More Notes on Compilation

Before we start talking about File Organization and the process of breaking large projects into constituent bits, it helps to have some greater detail on the compilation process.

You see, C++ compilation is actually a 3 step process:

Preprocessing
Compilation
Linking

Let's look at what happens at each stage:

Preprocessing

(Note: we didn't go over this yet, but I wanted to fill in a few blanks from lecture)

The preprocessing stage handles what are called "preprocessor directives" like #include and #define.

What we mean by preprocessing is that we are literally doing some file transformations before we begin processing the source into machine code.

For review:

Source code is the human-readable code that we use to create machine-readable instructions through compilation.

Machine code is the machine-executable code that we run during program runtime.

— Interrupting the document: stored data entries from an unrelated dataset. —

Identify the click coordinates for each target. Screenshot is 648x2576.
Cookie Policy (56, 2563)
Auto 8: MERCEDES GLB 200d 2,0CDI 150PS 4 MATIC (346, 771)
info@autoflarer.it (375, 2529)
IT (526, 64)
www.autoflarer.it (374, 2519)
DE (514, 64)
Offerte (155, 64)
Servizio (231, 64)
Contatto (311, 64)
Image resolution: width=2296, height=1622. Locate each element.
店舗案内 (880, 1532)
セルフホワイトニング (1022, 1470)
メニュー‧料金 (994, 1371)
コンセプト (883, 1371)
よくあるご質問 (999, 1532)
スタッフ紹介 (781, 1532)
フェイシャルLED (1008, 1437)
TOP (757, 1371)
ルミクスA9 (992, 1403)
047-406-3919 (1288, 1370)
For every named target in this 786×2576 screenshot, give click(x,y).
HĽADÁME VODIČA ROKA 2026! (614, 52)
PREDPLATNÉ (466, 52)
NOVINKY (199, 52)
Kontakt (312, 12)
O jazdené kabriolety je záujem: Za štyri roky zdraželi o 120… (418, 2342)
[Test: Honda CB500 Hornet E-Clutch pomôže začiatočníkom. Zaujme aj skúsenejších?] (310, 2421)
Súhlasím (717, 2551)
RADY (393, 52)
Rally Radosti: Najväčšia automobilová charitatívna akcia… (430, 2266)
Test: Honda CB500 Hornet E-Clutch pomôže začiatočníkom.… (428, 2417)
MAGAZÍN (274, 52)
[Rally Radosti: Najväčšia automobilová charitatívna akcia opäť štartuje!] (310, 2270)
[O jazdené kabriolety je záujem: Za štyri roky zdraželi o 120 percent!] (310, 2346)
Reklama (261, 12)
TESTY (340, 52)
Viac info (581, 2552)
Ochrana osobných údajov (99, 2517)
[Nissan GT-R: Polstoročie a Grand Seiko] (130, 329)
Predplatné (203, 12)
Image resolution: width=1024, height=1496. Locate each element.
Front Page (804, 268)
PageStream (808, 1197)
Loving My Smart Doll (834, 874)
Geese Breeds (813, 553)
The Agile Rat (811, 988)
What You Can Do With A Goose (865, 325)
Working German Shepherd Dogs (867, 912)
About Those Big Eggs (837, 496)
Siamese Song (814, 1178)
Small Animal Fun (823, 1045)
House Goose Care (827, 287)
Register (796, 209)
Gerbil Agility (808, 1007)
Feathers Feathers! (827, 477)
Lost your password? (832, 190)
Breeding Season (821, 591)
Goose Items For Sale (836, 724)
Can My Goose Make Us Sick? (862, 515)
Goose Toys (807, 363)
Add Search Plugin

So, what preprocessing does is to prepare the source code for compilation by "replacing" each #include instance with their respective file contents (or at least the identifiers, to be resolved later).

Lastly, since we haven't really seen it before, the #define directive does the following:

The #define directive says this: give me the name of some identifier, and before compilation, I'll replace it anywhere I see it in the code with the literal you associate with it.

So, for example:

  #define LOUD_STRING "YELLING"
  #define COOL_INT 42
  
  int main () {
    cout << LOUD_STRING << endl;
    cout << COOL_INT << endl;
  }

Here, I say, "Before compiling, anywhere you see the identifier LOUD_STRING, replace it with (literally, the text) "YELLING". "... and similarly for the COOL_INT.

So why use #define and not a const variable?

The differences are subtle, but the main difference is that const variables abide by scope rules, whereas #define values are applied globally.

Because #define is preprocessed, it also means you're not taking up space for another variable, though in practice this isn't a big concern.

Compilation

The compilation stage turns the source code (having been preprocessed) into machine code.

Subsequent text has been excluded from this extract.